In the text on India's demonetisation, transcribe the part from "Economic diversity and" to "the Indian economy.".

Text
━━━━━━━━━━━━━━━━━━━━━━━━━━━━━━
As he perceptively observes in the Guardian: “In social networking Mark Zuckerberg has cunningly inserted himself (via his hardware and software) into every online communication that passes between his 900 million subscribers, to the point where Facebook probably knows that two people are about to have an affair before they do. And because of the nature of networks, if we’re not careful we could wind up with a series of winners who took all: one global bookstore; one social network; one search engine; one online multimedia store and so on.”
It already is one digital dictatorship. And we need to be asking far more questions than we are asking. We have blindly elevated means — which should be democratically chosen — into an end unto themselves. Money and tools are means, they need to be utilised with wisdom and responsibility to higher ends such as the protection of nature, the wellbeing of all and the common good.
Two sets of means come together in what is now declared the real reason for demonetisation — the digital economy. Money making and tools for money making have become the new religion and the government policy has been reduced to the facilitation of the imposition of the digital empires of the new moghuls. Why else is every department of government directing its energy at making Indians “digitally literate”, precisely at a time where people in technological societies are turning to India to learn her wisdom, her deep values of “Sarve Bhavantu Sukhna”, and the ability to live in community as one Earth Family — Vasudhaiva Kutumbakam? We haven’t learnt from the atomised, alienated, lonely individuals that the souls of Western societies have been reduced to. The digital economy is a design for atomisation, for separation, to allow Indians to become individual consumers with abundant “red money” — credit.
Imposing the digital economy through a “cash ban” is a form of technological dictatorship, in the hands of the world’s billionaires.
Economic diversity and technological pluralism are India’s strength and it is the “hard cash” that insulated India from the global market’s “dive into the red” of 2008.
Mahatma Gandhi’s teachings about resisting empire non-violently, while creating truthful and real economies in the hands of people, for regaining freedom, have never been more relevant. Wealth is the state of wellbeing; it is not money. It is not cash. Money has no value in and of itself. Money is merely a means of exchange, it is a promise. As the notes we exchange state: “I promise to pay the bearer the sum of…” and the promise is made by the governor of the Reserve Bank. On that promise and trust rests an entire economy, from the local to the national level. At the very least, the demonetisation circus has “busted the trust” in the Indian economy.
━━━━━━━━━━━━━━━━━━━━━━━━━━━━━━
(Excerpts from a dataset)
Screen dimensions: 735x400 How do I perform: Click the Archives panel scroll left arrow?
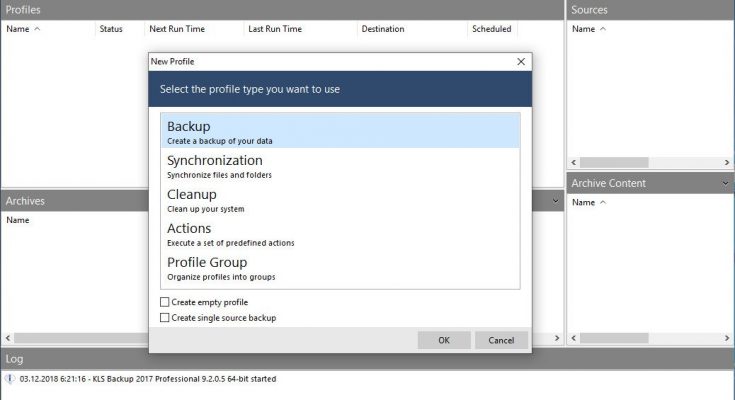pos(6,337)
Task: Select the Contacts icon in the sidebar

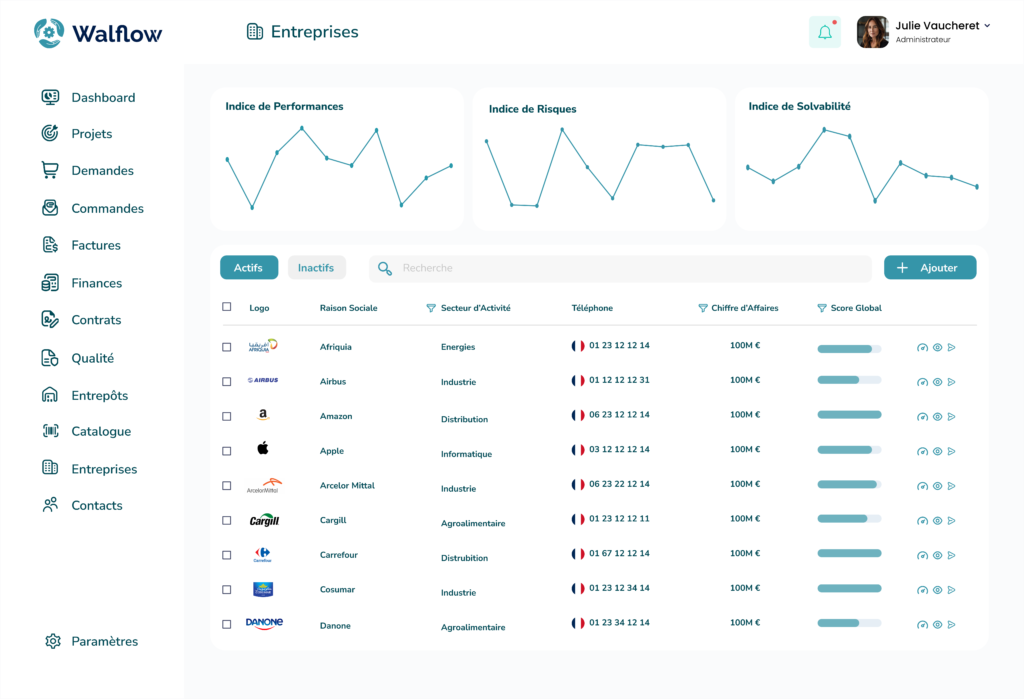Action: pyautogui.click(x=50, y=505)
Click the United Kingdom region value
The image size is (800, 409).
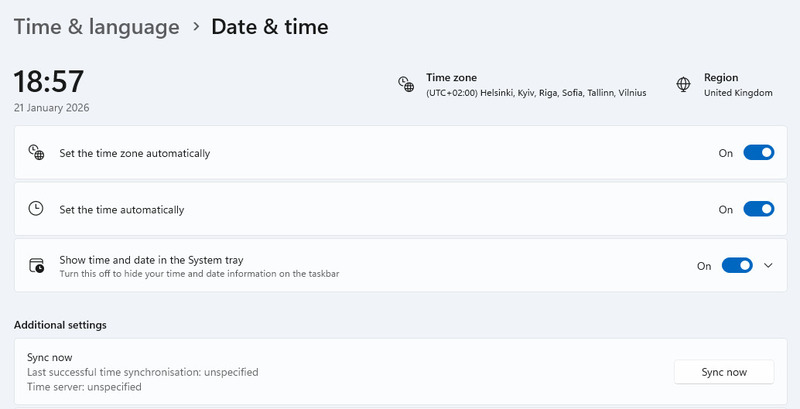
━━━━━━━━━━━━━━━━━━━━━━━━━━━━━━
Answer to the exercise
Economic diversity and technological pluralism are India’s strength and it is the “hard cash” that insulated India from the global market’s “dive into the red” of 2008.
Mahatma Gandhi’s teachings about resisting empire non-violently, while creating truthful and real economies in the hands of people, for regaining freedom, have never been more relevant. Wealth is the state of wellbeing; it is not money. It is not cash. Money has no value in and of itself. Money is merely a means of exchange, it is a promise. As the notes we exchange state: “I promise to pay the bearer the sum of…” and the promise is made by the governor of the Reserve Bank. On that promise and trust rests an entire economy, from the local to the national level. At the very least, the demonetisation circus has “busted the trust” in the Indian economy.